> **Task objective**: Within the data that follows, set down exactly the lines from the one containing "At what coordinates should I click to accomplish: Click" through the one containing "The height and width of the screenshot is (752, 1568).", both ends included.

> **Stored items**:

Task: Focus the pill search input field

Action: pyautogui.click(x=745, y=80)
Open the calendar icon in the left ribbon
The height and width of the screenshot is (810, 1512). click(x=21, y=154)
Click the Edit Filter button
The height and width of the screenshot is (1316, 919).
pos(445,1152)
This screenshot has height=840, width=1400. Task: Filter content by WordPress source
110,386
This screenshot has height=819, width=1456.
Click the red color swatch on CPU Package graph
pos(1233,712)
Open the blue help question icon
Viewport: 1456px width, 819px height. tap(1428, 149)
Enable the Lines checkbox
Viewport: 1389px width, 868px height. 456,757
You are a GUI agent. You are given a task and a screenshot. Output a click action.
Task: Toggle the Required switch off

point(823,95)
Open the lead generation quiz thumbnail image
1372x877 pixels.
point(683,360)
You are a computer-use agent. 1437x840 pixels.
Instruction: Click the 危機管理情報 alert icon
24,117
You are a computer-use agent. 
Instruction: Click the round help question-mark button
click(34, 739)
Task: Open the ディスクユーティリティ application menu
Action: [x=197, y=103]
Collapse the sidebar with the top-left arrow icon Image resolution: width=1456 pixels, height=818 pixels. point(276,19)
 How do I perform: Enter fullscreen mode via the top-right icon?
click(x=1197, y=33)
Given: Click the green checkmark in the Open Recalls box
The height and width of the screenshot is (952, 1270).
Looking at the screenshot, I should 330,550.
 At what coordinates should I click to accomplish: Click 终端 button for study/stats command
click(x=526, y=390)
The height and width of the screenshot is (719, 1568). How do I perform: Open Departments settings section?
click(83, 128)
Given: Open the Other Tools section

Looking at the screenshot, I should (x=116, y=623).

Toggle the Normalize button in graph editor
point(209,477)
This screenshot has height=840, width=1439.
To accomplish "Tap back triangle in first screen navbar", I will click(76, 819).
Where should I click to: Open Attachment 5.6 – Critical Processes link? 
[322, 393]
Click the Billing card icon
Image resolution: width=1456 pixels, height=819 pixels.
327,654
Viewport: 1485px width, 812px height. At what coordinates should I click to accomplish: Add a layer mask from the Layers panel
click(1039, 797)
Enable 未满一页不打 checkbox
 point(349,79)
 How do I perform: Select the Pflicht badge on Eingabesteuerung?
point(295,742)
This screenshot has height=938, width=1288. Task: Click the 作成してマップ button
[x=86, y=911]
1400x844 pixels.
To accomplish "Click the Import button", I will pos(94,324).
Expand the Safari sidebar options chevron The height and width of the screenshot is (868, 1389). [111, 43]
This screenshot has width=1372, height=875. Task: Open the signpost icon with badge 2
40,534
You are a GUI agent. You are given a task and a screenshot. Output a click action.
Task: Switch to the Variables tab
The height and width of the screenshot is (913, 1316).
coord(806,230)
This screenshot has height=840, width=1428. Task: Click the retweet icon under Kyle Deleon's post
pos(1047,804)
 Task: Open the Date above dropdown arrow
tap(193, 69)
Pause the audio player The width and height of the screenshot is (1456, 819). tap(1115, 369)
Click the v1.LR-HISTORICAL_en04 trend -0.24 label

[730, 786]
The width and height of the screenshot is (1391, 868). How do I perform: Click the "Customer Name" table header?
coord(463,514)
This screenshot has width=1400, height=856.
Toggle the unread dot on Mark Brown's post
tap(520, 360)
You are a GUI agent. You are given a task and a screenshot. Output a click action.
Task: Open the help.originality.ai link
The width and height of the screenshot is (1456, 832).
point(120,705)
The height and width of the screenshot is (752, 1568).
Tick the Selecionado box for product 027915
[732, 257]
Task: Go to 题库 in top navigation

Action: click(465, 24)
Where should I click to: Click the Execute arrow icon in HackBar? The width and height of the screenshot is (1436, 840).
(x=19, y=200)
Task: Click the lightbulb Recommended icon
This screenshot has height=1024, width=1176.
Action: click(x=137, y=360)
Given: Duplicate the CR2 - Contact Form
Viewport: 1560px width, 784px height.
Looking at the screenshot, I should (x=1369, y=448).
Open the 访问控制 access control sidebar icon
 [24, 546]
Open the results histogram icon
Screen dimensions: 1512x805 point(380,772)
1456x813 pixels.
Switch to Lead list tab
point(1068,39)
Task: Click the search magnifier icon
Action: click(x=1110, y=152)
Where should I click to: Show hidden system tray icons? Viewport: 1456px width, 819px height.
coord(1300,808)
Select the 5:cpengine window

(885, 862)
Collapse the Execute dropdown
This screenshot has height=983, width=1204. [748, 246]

> **Exercise output**:
 At what coordinates should I click to accomplish: Click 终端 button for study/stats command
click(x=526, y=390)
The height and width of the screenshot is (719, 1568). How do I perform: Open Departments settings section?
click(83, 128)
Given: Open the Other Tools section

Looking at the screenshot, I should (x=116, y=623).

Toggle the Normalize button in graph editor
point(209,477)
This screenshot has height=840, width=1439.
To accomplish "Tap back triangle in first screen navbar", I will click(76, 819).
Where should I click to: Open Attachment 5.6 – Critical Processes link? 
[322, 393]
Click the Billing card icon
Image resolution: width=1456 pixels, height=819 pixels.
327,654
Viewport: 1485px width, 812px height. At what coordinates should I click to accomplish: Add a layer mask from the Layers panel
click(1039, 797)
Enable 未满一页不打 checkbox
 point(349,79)
 How do I perform: Select the Pflicht badge on Eingabesteuerung?
point(295,742)
This screenshot has height=938, width=1288. Task: Click the 作成してマップ button
[x=86, y=911]
1400x844 pixels.
To accomplish "Click the Import button", I will pos(94,324).
Expand the Safari sidebar options chevron The height and width of the screenshot is (868, 1389). [111, 43]
This screenshot has width=1372, height=875. Task: Open the signpost icon with badge 2
40,534
You are a GUI agent. You are given a task and a screenshot. Output a click action.
Task: Switch to the Variables tab
The height and width of the screenshot is (913, 1316).
coord(806,230)
This screenshot has height=840, width=1428. Task: Click the retweet icon under Kyle Deleon's post
pos(1047,804)
 Task: Open the Date above dropdown arrow
tap(193, 69)
Pause the audio player The width and height of the screenshot is (1456, 819). tap(1115, 369)
Click the v1.LR-HISTORICAL_en04 trend -0.24 label

[730, 786]
The width and height of the screenshot is (1391, 868). How do I perform: Click the "Customer Name" table header?
coord(463,514)
This screenshot has width=1400, height=856.
Toggle the unread dot on Mark Brown's post
tap(520, 360)
You are a GUI agent. You are given a task and a screenshot. Output a click action.
Task: Open the help.originality.ai link
The width and height of the screenshot is (1456, 832).
point(120,705)
The height and width of the screenshot is (752, 1568).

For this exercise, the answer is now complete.